SOURCE MATERIAL:
Start of Block

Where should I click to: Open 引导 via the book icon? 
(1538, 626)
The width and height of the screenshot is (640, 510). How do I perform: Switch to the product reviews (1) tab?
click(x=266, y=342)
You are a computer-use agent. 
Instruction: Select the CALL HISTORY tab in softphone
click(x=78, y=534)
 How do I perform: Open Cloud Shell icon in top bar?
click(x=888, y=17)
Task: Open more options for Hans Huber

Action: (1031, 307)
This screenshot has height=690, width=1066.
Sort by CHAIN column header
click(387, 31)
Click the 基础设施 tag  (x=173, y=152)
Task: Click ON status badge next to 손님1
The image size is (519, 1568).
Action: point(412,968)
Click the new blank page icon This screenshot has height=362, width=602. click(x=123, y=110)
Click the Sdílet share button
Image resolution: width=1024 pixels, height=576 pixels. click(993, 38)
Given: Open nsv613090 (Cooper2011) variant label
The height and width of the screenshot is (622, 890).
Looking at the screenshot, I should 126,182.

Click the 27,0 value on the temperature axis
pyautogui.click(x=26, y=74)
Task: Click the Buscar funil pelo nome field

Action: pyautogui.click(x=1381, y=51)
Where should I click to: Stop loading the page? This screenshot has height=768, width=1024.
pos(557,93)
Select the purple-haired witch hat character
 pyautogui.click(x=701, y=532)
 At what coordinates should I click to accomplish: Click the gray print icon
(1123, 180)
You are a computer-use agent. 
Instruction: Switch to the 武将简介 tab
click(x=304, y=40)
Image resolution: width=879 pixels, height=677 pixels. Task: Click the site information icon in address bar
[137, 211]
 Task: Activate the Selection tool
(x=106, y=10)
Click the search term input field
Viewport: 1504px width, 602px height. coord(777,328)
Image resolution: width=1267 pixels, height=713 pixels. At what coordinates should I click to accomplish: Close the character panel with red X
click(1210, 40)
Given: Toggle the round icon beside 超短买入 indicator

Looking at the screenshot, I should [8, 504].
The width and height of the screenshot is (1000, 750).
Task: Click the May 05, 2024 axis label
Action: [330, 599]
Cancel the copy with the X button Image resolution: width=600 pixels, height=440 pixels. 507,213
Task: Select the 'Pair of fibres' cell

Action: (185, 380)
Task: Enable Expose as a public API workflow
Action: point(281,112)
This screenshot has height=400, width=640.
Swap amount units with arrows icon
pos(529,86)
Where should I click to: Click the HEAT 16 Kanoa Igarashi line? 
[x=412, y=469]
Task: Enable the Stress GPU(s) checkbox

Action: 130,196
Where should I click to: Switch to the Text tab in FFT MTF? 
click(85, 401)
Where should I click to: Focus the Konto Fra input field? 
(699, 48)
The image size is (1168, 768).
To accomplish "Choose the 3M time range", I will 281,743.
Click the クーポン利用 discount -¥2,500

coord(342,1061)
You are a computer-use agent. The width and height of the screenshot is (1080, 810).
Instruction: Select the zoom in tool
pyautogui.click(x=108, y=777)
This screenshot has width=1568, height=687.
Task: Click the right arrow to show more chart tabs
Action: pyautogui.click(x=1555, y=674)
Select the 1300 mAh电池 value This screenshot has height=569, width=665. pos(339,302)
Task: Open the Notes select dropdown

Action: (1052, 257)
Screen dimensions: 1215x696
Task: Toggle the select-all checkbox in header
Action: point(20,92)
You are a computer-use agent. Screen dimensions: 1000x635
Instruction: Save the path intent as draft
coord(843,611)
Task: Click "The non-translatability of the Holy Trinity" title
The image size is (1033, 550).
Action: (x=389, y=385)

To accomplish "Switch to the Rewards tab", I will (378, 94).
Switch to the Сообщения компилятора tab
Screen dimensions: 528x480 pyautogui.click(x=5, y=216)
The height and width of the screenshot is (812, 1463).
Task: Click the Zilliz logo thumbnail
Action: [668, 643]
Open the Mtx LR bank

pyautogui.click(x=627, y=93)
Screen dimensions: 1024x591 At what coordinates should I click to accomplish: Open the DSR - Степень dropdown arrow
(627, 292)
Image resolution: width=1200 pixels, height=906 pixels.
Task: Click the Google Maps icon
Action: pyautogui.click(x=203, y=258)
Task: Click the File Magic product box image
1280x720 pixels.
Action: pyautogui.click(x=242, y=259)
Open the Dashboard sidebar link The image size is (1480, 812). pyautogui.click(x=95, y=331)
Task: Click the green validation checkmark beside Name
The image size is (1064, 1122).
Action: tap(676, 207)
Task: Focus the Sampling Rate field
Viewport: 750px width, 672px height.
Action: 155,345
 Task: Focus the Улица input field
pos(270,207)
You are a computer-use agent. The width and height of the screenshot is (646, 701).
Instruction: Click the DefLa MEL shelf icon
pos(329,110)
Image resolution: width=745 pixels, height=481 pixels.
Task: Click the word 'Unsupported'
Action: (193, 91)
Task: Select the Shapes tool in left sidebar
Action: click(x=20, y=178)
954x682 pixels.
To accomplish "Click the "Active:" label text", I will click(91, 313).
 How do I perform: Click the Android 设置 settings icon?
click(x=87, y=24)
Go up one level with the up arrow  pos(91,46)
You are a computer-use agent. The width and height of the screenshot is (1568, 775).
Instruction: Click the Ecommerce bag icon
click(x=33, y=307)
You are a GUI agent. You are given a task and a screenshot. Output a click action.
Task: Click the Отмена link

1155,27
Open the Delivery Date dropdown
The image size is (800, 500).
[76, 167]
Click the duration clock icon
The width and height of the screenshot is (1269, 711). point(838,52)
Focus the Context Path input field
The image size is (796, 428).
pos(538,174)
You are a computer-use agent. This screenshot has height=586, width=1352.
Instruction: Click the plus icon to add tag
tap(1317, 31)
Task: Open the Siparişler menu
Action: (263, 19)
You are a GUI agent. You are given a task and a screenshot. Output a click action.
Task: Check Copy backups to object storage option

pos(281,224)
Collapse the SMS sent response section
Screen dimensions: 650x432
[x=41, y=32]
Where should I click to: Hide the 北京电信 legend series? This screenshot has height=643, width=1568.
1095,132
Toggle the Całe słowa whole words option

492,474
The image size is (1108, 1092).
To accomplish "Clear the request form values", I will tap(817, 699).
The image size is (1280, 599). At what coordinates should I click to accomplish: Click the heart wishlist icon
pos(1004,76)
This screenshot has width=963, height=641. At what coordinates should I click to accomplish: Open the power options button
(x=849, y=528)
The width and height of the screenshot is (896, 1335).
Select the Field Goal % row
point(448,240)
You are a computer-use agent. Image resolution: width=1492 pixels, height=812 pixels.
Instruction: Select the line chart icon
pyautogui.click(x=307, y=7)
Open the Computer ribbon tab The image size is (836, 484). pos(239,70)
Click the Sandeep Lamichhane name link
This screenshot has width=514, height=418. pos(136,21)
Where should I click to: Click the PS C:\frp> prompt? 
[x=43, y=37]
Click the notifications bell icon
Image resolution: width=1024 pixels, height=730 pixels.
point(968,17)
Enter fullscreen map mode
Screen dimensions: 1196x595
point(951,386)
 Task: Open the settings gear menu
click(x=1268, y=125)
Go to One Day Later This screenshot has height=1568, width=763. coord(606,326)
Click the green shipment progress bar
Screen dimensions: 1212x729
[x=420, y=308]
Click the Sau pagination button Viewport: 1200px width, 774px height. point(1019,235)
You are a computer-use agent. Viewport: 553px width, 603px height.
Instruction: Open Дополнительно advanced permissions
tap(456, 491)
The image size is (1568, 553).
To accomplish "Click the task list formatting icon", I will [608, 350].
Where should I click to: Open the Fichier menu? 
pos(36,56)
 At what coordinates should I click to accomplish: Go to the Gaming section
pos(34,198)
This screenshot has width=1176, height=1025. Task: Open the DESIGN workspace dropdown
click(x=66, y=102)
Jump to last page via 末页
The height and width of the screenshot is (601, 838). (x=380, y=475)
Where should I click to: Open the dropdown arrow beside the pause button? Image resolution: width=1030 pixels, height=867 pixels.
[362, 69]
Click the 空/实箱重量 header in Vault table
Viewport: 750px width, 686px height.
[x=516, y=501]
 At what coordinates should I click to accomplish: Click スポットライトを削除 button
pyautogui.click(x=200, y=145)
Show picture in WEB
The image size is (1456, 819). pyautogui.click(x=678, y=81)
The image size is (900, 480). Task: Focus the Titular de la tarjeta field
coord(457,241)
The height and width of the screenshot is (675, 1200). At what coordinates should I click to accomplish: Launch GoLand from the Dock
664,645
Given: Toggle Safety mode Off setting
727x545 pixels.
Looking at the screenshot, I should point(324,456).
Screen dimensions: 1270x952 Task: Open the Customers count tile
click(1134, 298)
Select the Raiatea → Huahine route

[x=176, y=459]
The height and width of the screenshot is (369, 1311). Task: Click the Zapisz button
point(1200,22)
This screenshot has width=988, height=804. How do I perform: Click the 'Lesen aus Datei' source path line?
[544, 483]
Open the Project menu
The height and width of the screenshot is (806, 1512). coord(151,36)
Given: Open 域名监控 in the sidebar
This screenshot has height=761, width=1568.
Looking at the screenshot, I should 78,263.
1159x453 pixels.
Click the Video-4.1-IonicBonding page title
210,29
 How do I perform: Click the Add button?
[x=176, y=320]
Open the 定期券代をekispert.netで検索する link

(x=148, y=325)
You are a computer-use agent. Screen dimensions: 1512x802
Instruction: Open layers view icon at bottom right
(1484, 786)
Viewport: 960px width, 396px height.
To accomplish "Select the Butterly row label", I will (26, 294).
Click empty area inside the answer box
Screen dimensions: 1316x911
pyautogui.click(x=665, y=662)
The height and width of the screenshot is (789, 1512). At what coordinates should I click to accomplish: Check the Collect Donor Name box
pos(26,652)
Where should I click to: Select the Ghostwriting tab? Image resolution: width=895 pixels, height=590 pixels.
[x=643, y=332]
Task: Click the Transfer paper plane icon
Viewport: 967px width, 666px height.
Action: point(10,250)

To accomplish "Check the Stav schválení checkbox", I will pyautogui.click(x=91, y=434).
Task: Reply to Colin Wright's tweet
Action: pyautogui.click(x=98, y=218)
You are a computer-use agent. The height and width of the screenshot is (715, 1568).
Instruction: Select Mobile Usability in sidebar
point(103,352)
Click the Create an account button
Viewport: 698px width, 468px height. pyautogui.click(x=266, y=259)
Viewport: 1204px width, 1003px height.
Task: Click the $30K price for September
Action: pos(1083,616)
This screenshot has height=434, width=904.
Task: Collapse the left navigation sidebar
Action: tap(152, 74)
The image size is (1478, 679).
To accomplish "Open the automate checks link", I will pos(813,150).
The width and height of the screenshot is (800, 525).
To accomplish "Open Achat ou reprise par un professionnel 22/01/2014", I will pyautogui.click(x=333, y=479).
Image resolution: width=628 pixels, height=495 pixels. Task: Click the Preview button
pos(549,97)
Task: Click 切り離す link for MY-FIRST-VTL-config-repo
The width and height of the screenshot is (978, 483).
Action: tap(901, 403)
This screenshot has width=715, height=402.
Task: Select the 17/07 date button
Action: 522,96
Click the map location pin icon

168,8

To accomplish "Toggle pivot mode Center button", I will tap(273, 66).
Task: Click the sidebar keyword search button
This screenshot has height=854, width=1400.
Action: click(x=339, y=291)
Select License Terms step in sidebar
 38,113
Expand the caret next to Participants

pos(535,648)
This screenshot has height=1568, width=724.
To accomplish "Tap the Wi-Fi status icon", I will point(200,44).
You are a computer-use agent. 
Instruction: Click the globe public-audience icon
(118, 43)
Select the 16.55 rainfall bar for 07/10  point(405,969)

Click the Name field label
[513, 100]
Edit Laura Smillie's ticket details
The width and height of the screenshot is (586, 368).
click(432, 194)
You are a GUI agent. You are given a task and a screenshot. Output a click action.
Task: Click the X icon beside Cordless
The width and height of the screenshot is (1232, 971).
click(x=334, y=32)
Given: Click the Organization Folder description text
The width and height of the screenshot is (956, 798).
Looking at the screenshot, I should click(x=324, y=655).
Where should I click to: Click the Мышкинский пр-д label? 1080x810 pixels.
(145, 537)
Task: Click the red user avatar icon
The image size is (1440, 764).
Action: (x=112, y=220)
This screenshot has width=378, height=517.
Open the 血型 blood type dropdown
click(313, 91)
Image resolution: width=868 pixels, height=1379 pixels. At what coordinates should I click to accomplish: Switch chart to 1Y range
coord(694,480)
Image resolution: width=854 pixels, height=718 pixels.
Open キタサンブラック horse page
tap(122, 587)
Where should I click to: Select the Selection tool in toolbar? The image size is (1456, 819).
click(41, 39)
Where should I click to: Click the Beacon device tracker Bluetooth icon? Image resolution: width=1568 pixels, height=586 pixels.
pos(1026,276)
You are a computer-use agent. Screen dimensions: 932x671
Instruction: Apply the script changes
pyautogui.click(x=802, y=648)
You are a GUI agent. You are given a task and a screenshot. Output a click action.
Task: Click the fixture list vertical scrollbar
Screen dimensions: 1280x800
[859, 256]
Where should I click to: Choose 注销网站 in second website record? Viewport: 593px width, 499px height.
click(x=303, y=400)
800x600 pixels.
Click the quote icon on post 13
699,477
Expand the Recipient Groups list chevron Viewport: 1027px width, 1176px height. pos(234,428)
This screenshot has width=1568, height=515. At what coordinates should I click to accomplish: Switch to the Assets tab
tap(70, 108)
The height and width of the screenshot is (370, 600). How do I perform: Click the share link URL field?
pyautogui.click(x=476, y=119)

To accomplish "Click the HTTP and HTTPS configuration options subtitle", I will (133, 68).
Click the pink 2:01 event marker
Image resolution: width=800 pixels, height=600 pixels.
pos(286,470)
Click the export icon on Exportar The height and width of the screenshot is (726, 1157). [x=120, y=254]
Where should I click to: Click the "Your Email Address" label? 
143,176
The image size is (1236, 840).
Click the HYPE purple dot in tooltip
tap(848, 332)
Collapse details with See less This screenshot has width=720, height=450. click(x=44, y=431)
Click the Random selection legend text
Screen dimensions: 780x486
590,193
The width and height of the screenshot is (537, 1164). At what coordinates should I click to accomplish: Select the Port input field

End of Block

Set down precisely the lines above between the line holding "The width and height of the screenshot is (896, 1335)." and the line holding "Open the Computer", inclusive, and nothing beyond them.

RESPONSE FOR THIS EXERCISE:
The width and height of the screenshot is (896, 1335).
Select the Field Goal % row
point(448,240)
You are a computer-use agent. Image resolution: width=1492 pixels, height=812 pixels.
Instruction: Select the line chart icon
pyautogui.click(x=307, y=7)
Open the Computer ribbon tab The image size is (836, 484). pos(239,70)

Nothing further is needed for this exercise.